Convert $$y(x)=\lambda \int_{-1}^1 (1-|x-t|)y(t)dt$$ to differential equation with boundary conditions.
I know how to deal with this kind of problems but not when the kernel is a modulus function. I started solving it in the typical manner:
$$y'(x)=\lambda \int_{-1}^1 \frac{t-x}{|t-x|} y(t) dt.$$ It sort of rings the bell that $\frac{t-x}{|t-x|}$ could be $-1$ or $1$ depending on the values $x$ and $t$ on $[-1,1]$. Is there a way to determine those values?
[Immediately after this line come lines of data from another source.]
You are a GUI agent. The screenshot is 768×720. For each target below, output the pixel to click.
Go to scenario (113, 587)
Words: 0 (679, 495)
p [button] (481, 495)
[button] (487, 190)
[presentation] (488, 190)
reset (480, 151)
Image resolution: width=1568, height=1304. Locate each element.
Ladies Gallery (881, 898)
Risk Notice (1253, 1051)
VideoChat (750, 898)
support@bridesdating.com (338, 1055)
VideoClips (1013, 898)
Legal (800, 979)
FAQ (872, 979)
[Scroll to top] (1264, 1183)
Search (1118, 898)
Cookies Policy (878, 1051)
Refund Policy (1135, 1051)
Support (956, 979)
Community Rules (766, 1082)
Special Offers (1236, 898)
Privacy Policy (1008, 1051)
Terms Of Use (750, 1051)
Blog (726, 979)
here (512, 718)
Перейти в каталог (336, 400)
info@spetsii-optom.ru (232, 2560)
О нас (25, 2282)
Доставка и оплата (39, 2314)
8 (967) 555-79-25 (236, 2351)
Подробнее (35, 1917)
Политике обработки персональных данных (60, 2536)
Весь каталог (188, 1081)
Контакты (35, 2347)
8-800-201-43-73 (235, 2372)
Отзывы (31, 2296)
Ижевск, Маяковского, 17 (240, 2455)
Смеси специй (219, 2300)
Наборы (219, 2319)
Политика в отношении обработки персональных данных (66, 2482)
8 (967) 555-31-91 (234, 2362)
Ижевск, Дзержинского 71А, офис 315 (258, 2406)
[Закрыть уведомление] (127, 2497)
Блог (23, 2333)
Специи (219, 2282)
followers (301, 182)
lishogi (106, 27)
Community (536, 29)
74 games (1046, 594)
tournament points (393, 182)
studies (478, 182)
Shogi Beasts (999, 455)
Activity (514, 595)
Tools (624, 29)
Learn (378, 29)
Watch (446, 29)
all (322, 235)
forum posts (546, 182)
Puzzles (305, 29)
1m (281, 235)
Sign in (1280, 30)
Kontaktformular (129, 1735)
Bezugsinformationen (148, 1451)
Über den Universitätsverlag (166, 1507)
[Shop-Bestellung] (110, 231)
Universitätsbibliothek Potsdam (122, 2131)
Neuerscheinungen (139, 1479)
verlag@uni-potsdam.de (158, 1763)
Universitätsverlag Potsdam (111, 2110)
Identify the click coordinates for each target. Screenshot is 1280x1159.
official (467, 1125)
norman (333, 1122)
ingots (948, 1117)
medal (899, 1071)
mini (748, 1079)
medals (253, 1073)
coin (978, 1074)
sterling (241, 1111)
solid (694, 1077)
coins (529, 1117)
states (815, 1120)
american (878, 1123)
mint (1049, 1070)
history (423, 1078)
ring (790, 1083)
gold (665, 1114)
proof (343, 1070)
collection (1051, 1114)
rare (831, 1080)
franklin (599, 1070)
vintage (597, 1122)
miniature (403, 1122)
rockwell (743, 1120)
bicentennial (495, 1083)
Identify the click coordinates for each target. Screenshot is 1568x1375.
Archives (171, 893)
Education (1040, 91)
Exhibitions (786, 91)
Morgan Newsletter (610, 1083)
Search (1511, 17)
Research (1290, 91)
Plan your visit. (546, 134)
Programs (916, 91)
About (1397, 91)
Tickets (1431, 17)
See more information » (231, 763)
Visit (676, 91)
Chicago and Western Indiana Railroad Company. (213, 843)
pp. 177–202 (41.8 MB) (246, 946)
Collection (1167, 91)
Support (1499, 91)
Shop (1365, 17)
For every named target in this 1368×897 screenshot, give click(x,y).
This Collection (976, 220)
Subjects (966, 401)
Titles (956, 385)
If I am right, it would be easy to solve this equation.
I also found another similar question (Transforming the integral equation $u(x) + \frac{\lambda}{2}\int_{0}^{1}|x - s|u(s)ds = ax + b$ into its equivalent differential equation) so I tried one of the methods in the answers:
$$\begin{align} \int_{-1}^1 (1-|x-t|) y(t) dt = \int_{-1}^{-x} (1-|x-t|) y(t) dt + \int_{-x}^0 (1-|x-t|) y(t) dt \\\\+ \int_{0}^x (1-|x-t|) y(t) dt + \int_{x}^1 (1-|x-t|) y(t) dt \end{align}$$
Then I'm really not sure what happens with the signs:
$$\begin{align} \int_{-1}^1 (1-|x-t|) y(t) dt = \int_{-1}^{-x} (1+x-t) y(t) dt + \int_{-x}^0 (1-x+t) y(t) dt \\\\+ \int_{0}^x (1-x+t) y(t) dt + \int_{x}^1 (1+x-t) y(t) dt \end{align}$$
Then by Leibnitz's Rule it should (?) follow that $$\frac{d^2}{dx^2} \int_{-1}^1 (1-|x-t|)u(t)dt=-4u(x)?$$ I feel like I just messed up with the signs...
If $x\le-1$, then $$y(x)=\lambda \int_{-1}^1 (1-|x-t|)y(t)dt=\lambda \int_{-1}^1 (1-(t-x))y(t)dt=\lambda \int_{-1}^1 (1-t+x)y(t)dt$$ and hence $$ y'(x)=\lambda \int_{-1}^1 y(t)dt. $$ If $|x|<1$, then $$y(x)=\lambda \int_{-1}^x (1-|x-t|)y(t)dt+\lambda \int_x^1 (1-(t-x))y(t)dt=\lambda \int_{-1}^x(1-x+t)y(t)dt+\lambda \int_x^1 (1-t+x)y(t)dt $$ and hence $$ y'(x)=\lambda y(x)-\lambda\int_{-1}^xy(t)dt-\lambda y(x)+\lambda\int_x^1y(t)dt=-\lambda\int_{-1}^xy(t)dt+\lambda\int_x^1y(t)dt. $$ So $$ y''(x)=-2\lambda y(x). $$ If $x\ge1$, then $$y(x)=\lambda \int_{-1}^1 (1-(x-t))y(t)dt=\lambda \int_{-1}^1 (1-x+t)y(t)dt$$ and hence $$ y'(x)=-\lambda \int_{-1}^1 y(t)dt. $$ Thus the equation is $$ y''=-2\lambda y $$ with boundary condition $$ y'(-1)=\lambda\int_{-1}^1y(t)dt, y'(1)=-\lambda\int_{-1}^1y(t)dt. $$